Traumatisés par la crise des migrants et la menace terroriste, les Français ont peur pour leur identité. Et les catholiques aussi. Mais Jésus Christ est-il une valeur à défendre ? Réponse au Congrès Mission, au Sacré-Cœur de Montmartre, du 25 au 27 septembre.“Je suis Français et musulman. Houellebecq exagère dans Soumission mais c’est vrai que l’islam a le vent en poupe. Manuel Valls est d’ailleurs le premier à inaugurer des mosquées et des écoles coraniques. Chaque jour, l’islam progresse dans notre pays. Bientôt, c’est certain, nous serons la première religion de l’Hexagone…”
Ce genre de remarque, d’autant plus crédible qu’elle pourrait émaner de n’importe quel citoyen musulman, peut effrayer les catholiques. Notre France, pétrie de culture chrétienne, serait-elle en train de disparaître ? De fil en aiguille on s’interroge. Un jour, nos églises vides deviendront-elles des mosquées ? Nos trésors d’architecture sacrée connaîtront-ils le sort de la basilique Sainte-Sophie, convertie par les Ottomans ? Nous voulons agir sans trop savoir comment. Comment préserver cette civilisation millénaire pour nos enfants ? Mais très vite après la question des moyens surgit celle des fins : à bien y réfléchir, cette défense de nos racines chrétiennes se justifie-t-elle vraiment ? Si moins de 5% des catholiques trouvent encore le temps d’aller le dimanche à la messe, comment faire ? Figées en musées ou changées en mosquées, les églises catholiques vont disparaître en France, si l’on s’en tient aux courbes des sociologues.

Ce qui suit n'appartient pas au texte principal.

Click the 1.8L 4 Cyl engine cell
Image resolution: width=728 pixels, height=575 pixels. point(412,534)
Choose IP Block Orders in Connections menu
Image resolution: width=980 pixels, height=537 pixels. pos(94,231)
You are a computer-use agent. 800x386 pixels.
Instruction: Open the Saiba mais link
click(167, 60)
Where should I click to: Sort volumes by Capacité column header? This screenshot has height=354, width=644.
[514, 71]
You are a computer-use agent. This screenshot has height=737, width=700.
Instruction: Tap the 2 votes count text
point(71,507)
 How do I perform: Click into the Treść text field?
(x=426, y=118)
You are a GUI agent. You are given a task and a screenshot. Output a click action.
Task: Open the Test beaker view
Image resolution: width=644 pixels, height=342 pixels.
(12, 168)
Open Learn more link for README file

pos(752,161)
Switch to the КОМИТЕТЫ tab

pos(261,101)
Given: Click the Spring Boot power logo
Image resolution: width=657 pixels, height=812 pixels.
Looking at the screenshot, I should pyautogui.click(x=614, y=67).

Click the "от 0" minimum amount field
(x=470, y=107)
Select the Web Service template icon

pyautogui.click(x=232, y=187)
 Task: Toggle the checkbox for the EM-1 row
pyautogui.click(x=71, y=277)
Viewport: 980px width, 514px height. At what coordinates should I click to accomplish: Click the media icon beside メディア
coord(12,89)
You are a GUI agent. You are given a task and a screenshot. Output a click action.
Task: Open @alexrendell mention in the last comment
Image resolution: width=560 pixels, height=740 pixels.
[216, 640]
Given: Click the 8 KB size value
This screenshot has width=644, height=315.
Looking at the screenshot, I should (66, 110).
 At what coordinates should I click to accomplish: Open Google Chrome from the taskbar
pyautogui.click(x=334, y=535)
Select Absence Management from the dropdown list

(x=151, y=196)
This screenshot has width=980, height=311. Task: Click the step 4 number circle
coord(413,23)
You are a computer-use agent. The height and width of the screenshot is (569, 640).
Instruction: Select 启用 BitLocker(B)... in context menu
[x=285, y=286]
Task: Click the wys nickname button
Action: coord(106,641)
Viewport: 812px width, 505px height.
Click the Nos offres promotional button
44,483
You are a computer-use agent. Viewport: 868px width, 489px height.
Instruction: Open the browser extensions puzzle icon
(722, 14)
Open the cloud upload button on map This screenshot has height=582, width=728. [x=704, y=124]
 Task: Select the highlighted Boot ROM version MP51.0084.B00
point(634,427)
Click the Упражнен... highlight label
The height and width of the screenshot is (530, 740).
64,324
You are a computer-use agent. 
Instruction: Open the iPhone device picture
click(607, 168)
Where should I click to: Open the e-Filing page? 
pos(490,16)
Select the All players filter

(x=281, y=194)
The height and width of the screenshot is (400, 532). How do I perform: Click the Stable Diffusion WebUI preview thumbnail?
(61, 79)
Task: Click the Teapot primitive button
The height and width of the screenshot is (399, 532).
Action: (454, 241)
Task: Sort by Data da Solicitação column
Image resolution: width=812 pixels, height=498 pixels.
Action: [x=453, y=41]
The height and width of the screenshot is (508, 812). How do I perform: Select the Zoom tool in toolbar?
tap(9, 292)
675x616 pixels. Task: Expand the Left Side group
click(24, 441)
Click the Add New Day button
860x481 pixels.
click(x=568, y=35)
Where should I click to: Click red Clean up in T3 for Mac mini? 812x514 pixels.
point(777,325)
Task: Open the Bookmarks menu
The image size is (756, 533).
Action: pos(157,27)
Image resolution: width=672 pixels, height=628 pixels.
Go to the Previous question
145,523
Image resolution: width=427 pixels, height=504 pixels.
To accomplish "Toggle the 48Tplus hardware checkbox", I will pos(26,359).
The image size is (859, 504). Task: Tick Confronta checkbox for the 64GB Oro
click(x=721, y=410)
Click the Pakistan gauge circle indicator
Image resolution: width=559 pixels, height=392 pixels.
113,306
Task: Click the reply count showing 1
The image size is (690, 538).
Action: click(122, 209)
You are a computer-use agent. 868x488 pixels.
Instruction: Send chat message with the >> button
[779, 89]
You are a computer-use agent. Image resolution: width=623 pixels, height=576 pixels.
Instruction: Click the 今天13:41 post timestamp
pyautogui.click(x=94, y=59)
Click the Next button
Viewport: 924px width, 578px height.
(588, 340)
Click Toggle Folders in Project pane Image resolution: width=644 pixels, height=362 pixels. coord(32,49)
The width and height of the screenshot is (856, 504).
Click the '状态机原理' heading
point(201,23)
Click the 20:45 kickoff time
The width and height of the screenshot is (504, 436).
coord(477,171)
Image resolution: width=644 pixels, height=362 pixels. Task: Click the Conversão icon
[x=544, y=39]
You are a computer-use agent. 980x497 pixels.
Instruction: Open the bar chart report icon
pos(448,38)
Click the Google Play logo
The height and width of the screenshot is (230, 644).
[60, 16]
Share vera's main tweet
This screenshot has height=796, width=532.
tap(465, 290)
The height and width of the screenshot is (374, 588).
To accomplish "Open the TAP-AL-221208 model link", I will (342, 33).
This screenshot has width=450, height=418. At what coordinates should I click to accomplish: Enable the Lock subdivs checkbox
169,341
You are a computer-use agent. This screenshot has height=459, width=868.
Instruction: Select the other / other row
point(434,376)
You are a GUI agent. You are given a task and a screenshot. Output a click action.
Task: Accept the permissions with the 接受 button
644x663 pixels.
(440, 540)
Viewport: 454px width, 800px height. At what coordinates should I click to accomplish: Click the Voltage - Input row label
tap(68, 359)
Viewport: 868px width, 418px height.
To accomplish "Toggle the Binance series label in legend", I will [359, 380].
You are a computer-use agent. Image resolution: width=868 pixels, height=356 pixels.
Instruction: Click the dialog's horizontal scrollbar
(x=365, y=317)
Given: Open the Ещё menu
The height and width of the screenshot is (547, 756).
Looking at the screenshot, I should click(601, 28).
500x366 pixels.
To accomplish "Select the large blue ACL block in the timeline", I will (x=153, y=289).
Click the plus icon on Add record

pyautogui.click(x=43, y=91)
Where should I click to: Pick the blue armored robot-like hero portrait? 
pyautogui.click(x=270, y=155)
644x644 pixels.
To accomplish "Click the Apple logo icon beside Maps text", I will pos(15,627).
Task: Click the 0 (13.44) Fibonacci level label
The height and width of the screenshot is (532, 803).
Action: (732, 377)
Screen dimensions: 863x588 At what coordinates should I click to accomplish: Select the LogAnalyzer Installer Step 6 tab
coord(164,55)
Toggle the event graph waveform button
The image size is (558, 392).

Aussi la question mérite d’être posée : finalement, le combat des catholiques est-il le bon ? La tentation est grande de défendre le contenant plutôt que son contenu. L’art roman plutôt que la rédemption. Mais Jésus Christ ne requiert pas des défenseurs : il recherche des témoins et ce n’est pas la même chose. Sinon Il aurait appelé des légions d’anges pour échapper à sa Passion. Pour lui être fidèle, faut-il nous arc-bouter sur nos « valeurs » ? Coupées de leurs racines, les plus belles valeurs qui ont fait la France perdent leur sens. Notre culture n’est alors plus qu’une langue morte comprise des seuls spécialistes.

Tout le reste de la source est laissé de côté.